For Lab 5b, I chose to model the texts from the mini-corpus I made for Lab 3. The following texts exist in this corpus: The Brass BottleA Christmas Garland, Mr. Dooley Says, Adventures of Bindle, Laughable Lyrics, Once a Week, Comic History of England, _and _Eliza. All of these come from the Gutenberg Press website and are under the “humor” category.

I had MALLET model 20 topics. I chose to do 20 topics because I wanted to get a basic amount of topics while still covering a decent amount of information. 20 seemed like a wide enough range without taking on too much information.

I didn’t face too  many challenges in creating my own corpus since I already had the plain text files from lab 3 saved into a folder. However, because the individual plain text files in my corpus were not of equal length, my results were a little skewed. Instead of having topics that were distributed more equally, some pieces of literature that I put through the system had incredibly high numbers for certain topics while others had the complete opposite. For example, for the second topic, Bill Nye’s Comic History of England logs 59% in the document, yet in the same topic Max Beerbohm’s A Christmas Garland logs so little space the number is an decimal to a negative exponent. These results are skewed so greatly because of the vast differences in length of each piece that I chose for my corpus when I compiled it in lab 3.  The most issues I had with MALLET itself came when I actually had to work with the file paths and the directories within terminal.
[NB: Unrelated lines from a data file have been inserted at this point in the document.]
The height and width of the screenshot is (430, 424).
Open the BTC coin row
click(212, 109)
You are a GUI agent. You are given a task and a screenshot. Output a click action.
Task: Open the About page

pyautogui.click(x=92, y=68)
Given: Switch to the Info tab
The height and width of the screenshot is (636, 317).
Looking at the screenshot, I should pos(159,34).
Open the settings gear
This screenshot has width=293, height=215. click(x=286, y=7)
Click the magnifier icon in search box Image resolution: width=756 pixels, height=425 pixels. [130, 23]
Unfortunately, I am not as technically savvy as I would hope for myself, so I was frequently prone to making simple mistakes that, while easily fixable, were an added difficulty nonetheless.
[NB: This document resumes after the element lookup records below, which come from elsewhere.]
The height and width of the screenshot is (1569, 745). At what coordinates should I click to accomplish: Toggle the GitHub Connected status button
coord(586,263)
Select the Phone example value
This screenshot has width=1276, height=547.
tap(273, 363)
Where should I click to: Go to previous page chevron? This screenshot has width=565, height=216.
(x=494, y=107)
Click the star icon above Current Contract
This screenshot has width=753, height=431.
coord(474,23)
Because topic modeling is such a new and innovative method of literary analysis, there are still so many possibilities as to the possible uses and applications. Topic modeling ultimately allows researchers and analysts a greater point of view. By studying corpora with a significant amount of literature in them, analysts can look at trends over time because topic modeling offers a more comprehensive look. For example, when you compare close reading as a method of textual analysis to topic modeling, the results are incredibly different. Close reading forces an in depth relationship with one text, while topic modeling forces a look at a group of texts in a more stepped-back point of view in order to gain more understanding about overall trends of a time or trends within a document. The weight of topics in a given document can be very telling about the purpose or even the main idea of said document when modeled correctly.
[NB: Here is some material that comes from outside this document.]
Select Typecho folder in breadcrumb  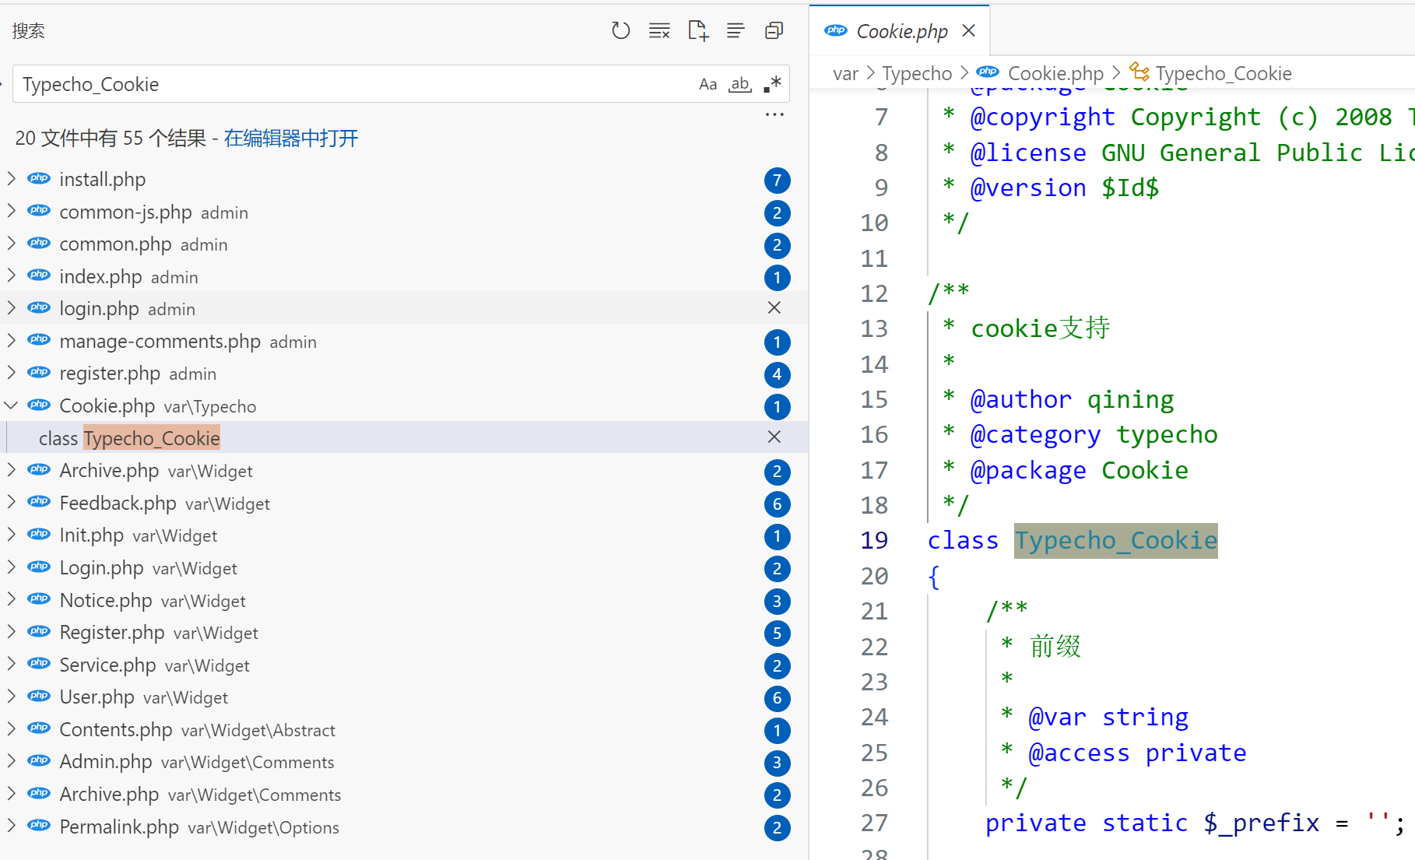point(916,73)
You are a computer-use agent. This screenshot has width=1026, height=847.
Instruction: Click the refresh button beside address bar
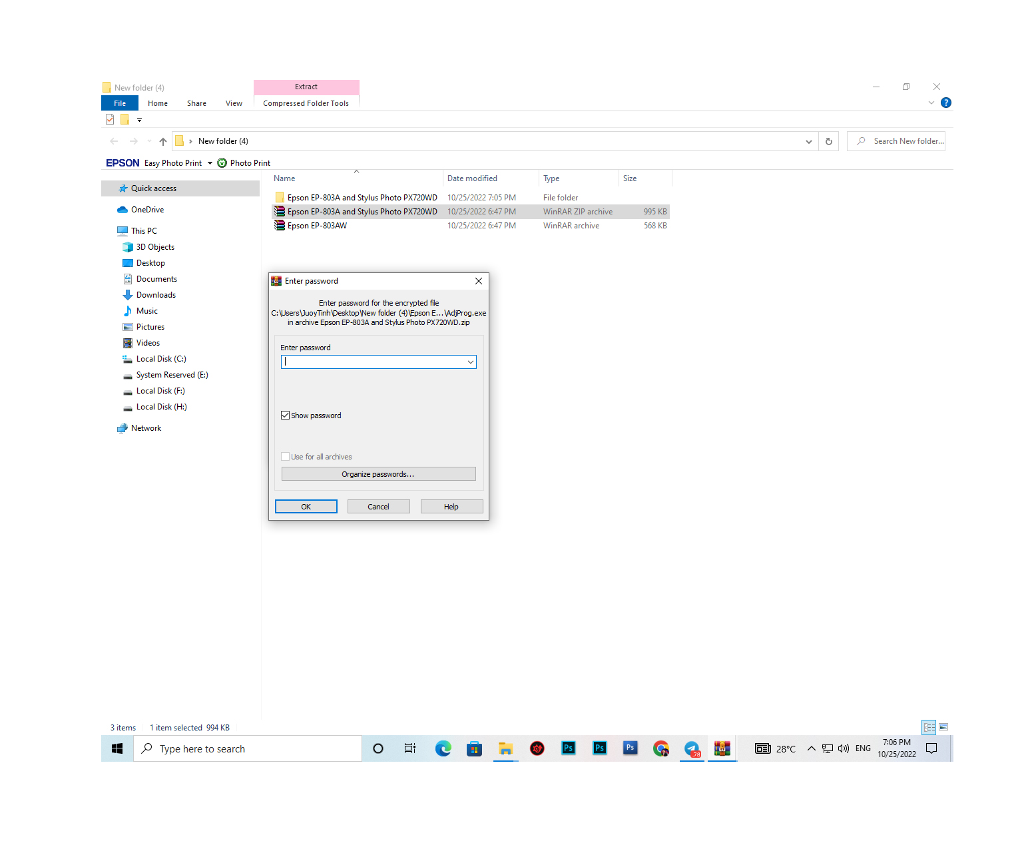click(x=828, y=141)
I think the most useful way to apply topic modeling to literary analysis is when studying a group of texts within a certain time period, since you can then find out what topics were either important, prolific, or hot-button topics at the time of publication. By honing in on one specific time period or one specific literary movement, researchers will be able to get a better glimpse into the literature as a whole. For example, studying a collection of texts written during the Civil War could produce topics about slavery, human rights, government, and war, and that would be expected. However, if topic modeling discovered that most of the literature produced during this time was about humanity, love, religion, and unity, we would be exposed to an entirely different manner of thinking when studying this era of history and literature.